§ **WHAT THE TASK ASKS**
When you reproduce the data, keep every word exactly as it stands and leave the pictures out.

(Stored data)
• • •
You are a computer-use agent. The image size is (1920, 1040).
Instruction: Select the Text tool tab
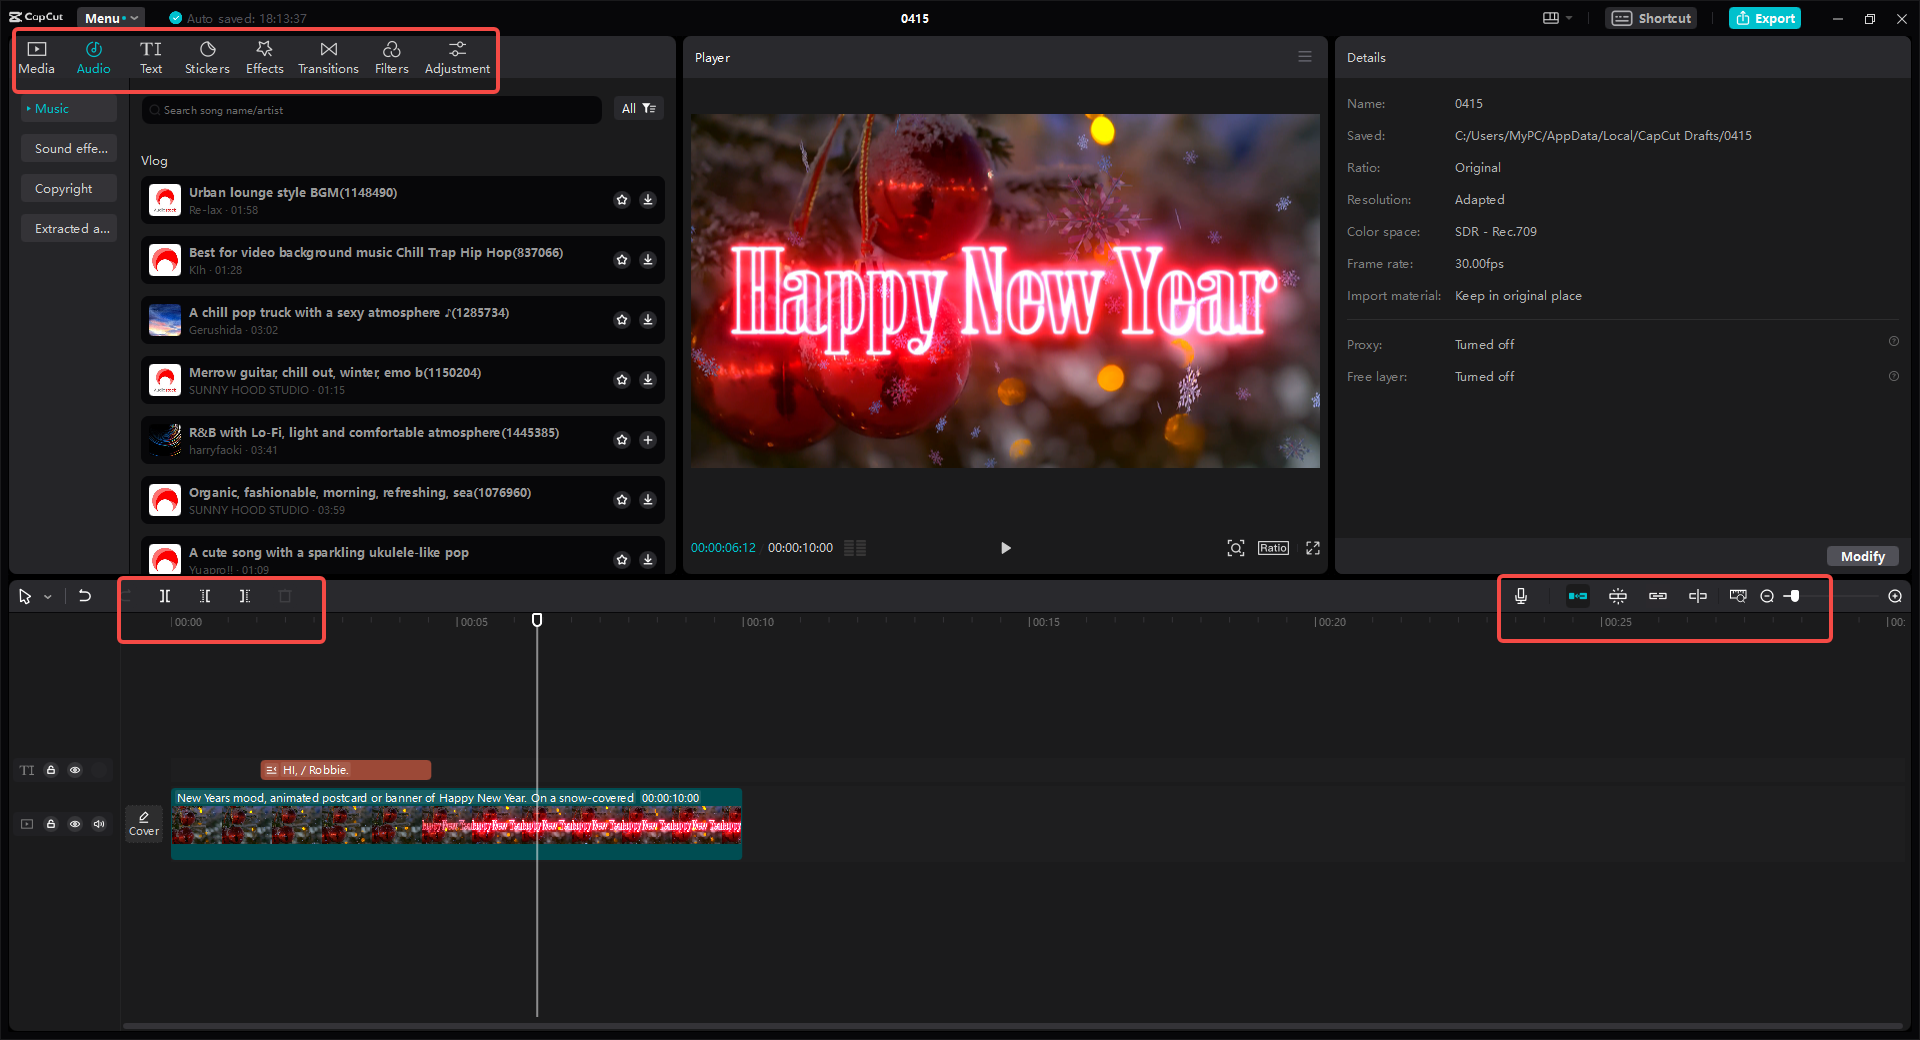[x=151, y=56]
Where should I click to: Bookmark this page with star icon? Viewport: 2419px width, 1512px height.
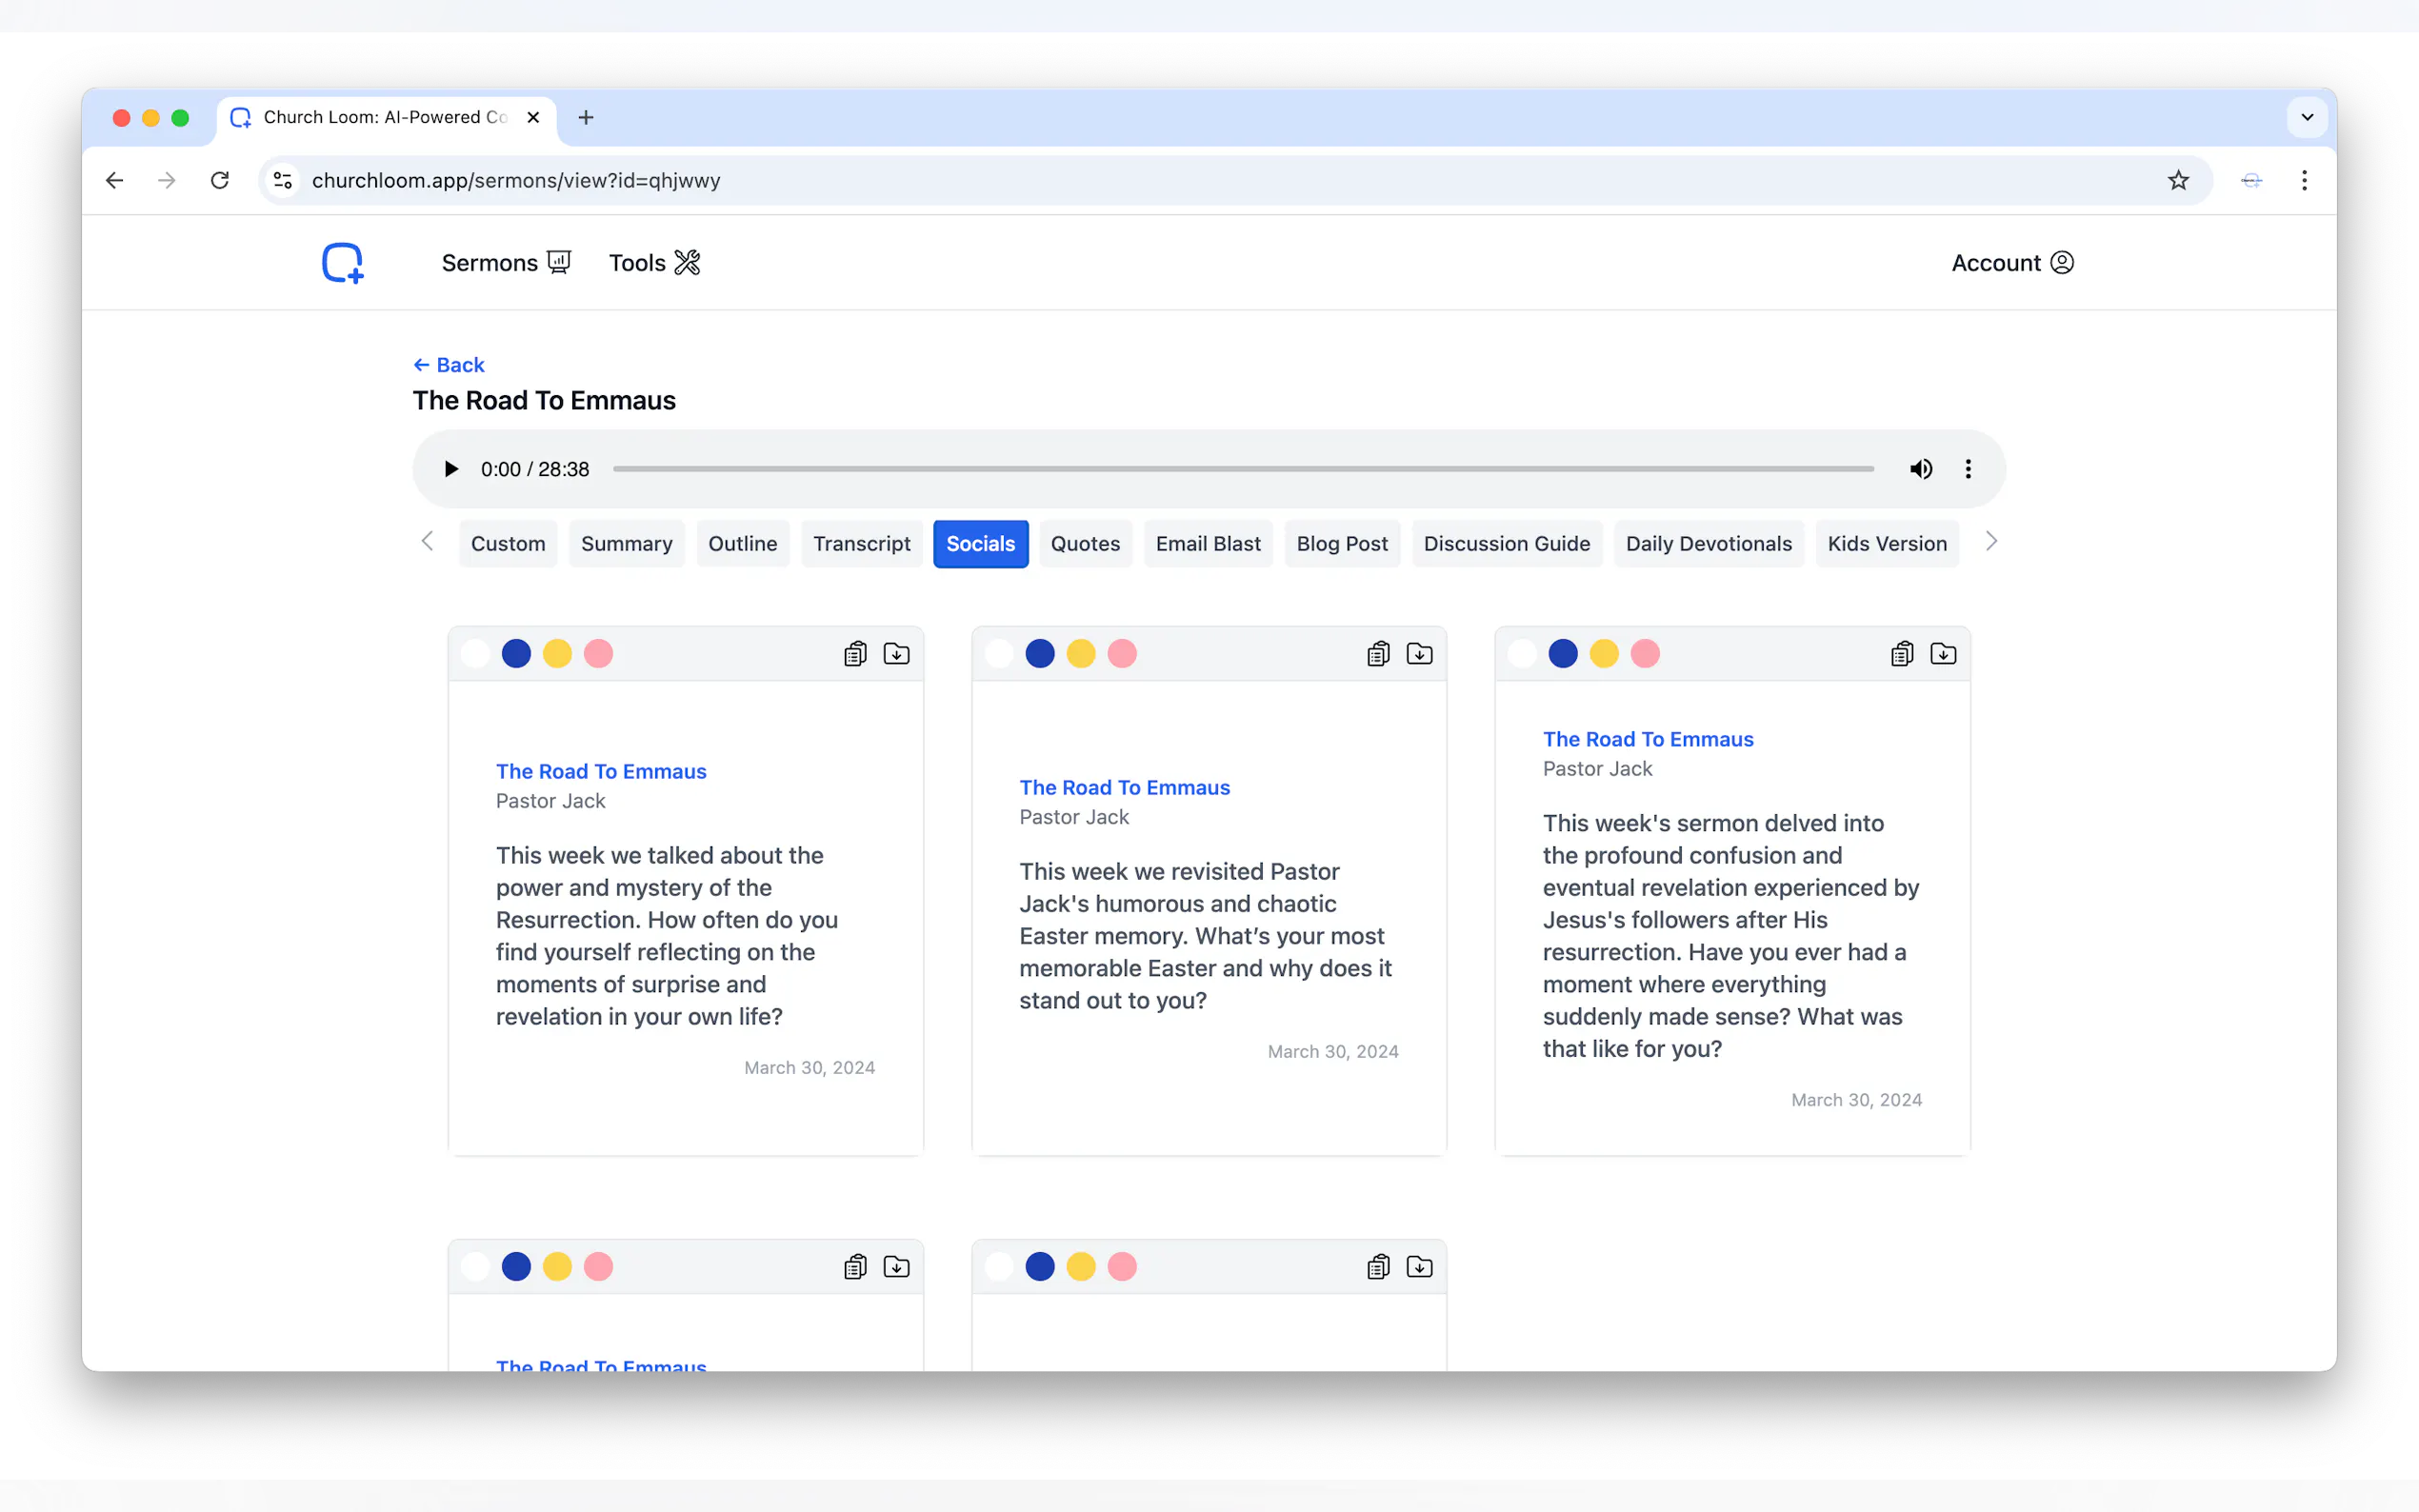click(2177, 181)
• • •
§ **WRITTEN REPLY**
You are a computer-use agent. The image size is (1920, 1040).
Instruction: Select the Text tool tab
[x=151, y=56]
Where should I click to: Bookmark this page with star icon? Viewport: 2419px width, 1512px height.
click(2177, 181)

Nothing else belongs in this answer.